MODY diabetes (Maturity Onset Diabetes of the Young) is a group of diseases caused by mutations in one of the genes involved in glucose regulation. MODY diabetes is often hereditary. It is diagnosed in 2-5% of cases of the total number of people with different types of diabetes. Diagnosis of various types of MODY based only on the clinical picture is impossible.
The general experimental scheme developed by the Teo’s group is as follows: at the initial stage, the researchers stimulate the differentiation of iPSCs obtained from MODY patients into the anterior intestinal endoderm and human pancreatic progenitors – the parts of the human embryo that eventually develop into the pancreas and liver and then into beta-like pancreatic cells. The team then compares their gene expression pattern with samples, obtained from healthy donors.
This approach allowed the Teo team to find that mutations in a gene called HNF4A lead to a decrease in the total expression of genes that determine the development of the pancreas and liver in patients with MODY 1. It is important to note, Teo says, that this discovery would not have been possible using mouse models because mice with one mutant copy of HNF4A do not develop diabetes, unlike humans.
“Currently, there are more than 14 forms of MODY, each caused by mutations in a different gene (e.g. HNF4A, HNF1A, PAX4 and INS)”, – Teo explained. “Interestingly, gene variants found in many of these MODY genes are associated with T2D, the most common form of diabetes that affects approximately 90 percent of the diabetic population.” The findings from MODY patients may therefore be relevant to the pathophysiology of T2D as well, Teo added.
In addition, using iPSCs as a platform for genetic screening, researchers can more correctly divide patients into different treatment groups, as well as identify new drug targets. This would eliminate the universal solution for all patients. Medications will be prescribed based on major genetic defects unique to each diabetic.
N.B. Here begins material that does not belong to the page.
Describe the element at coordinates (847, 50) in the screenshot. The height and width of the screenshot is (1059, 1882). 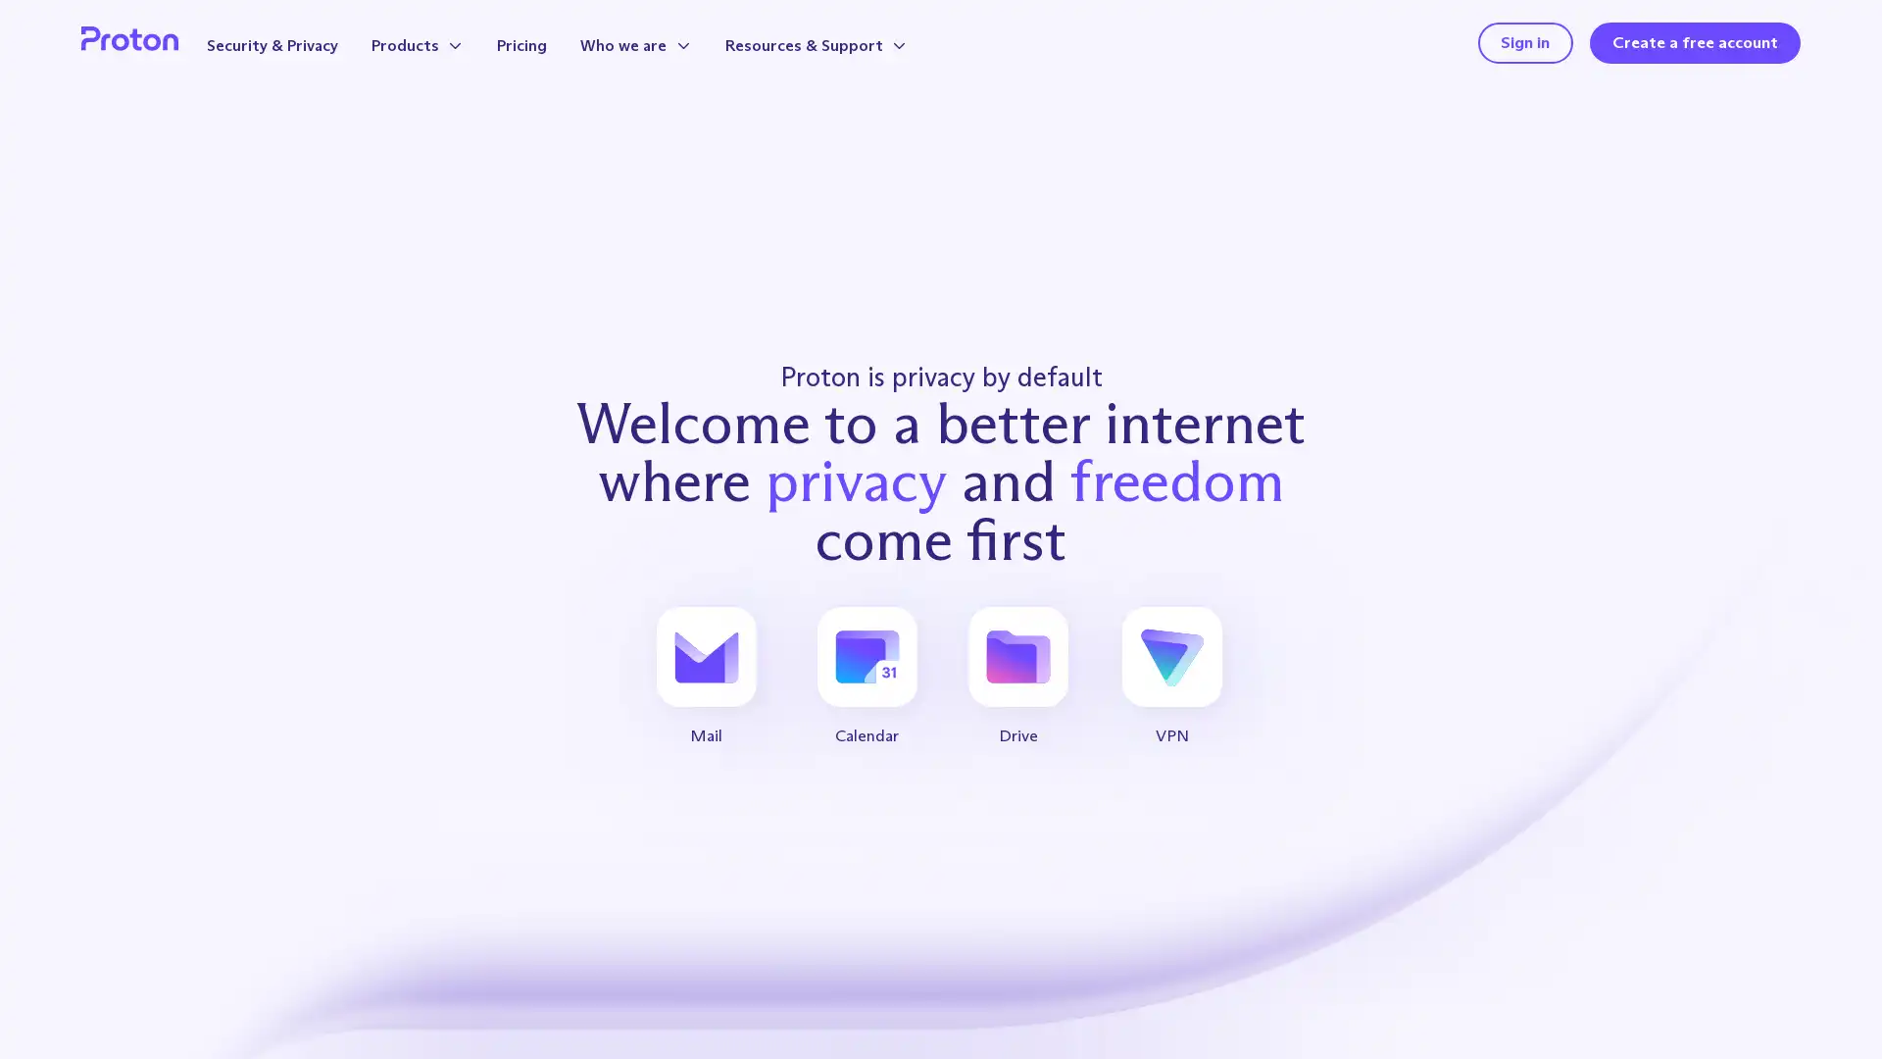
I see `Resources & Support` at that location.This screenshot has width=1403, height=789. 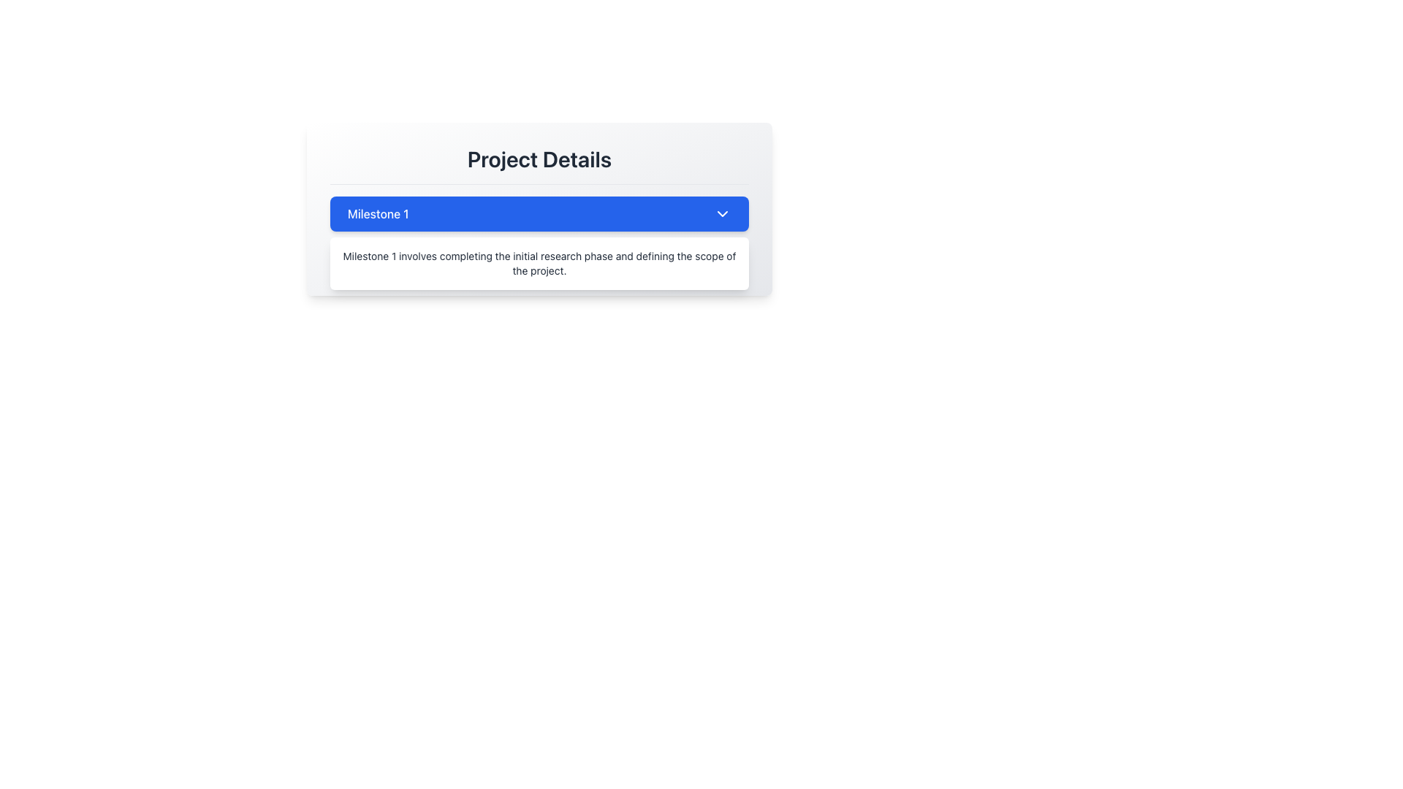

The use of human iPSCs for genetic screening and the search for diabetes drugs is already being carried out in many laboratories around the world. However, therapy involving replacing nonfunctional pancreatic beta cells with human induced pluripotent stem cells has yet to go some way before it can be approved for use in clinics.
Teo says that the function of pancreatic beta cells derived from iPSCs has not yet been fully confirmed.
“They need to function just like bona fide human pancreatic beta cells or islets”, – he warned. “Otherwise the glucose levels of the individual will not be properly regulated, posing health risks.”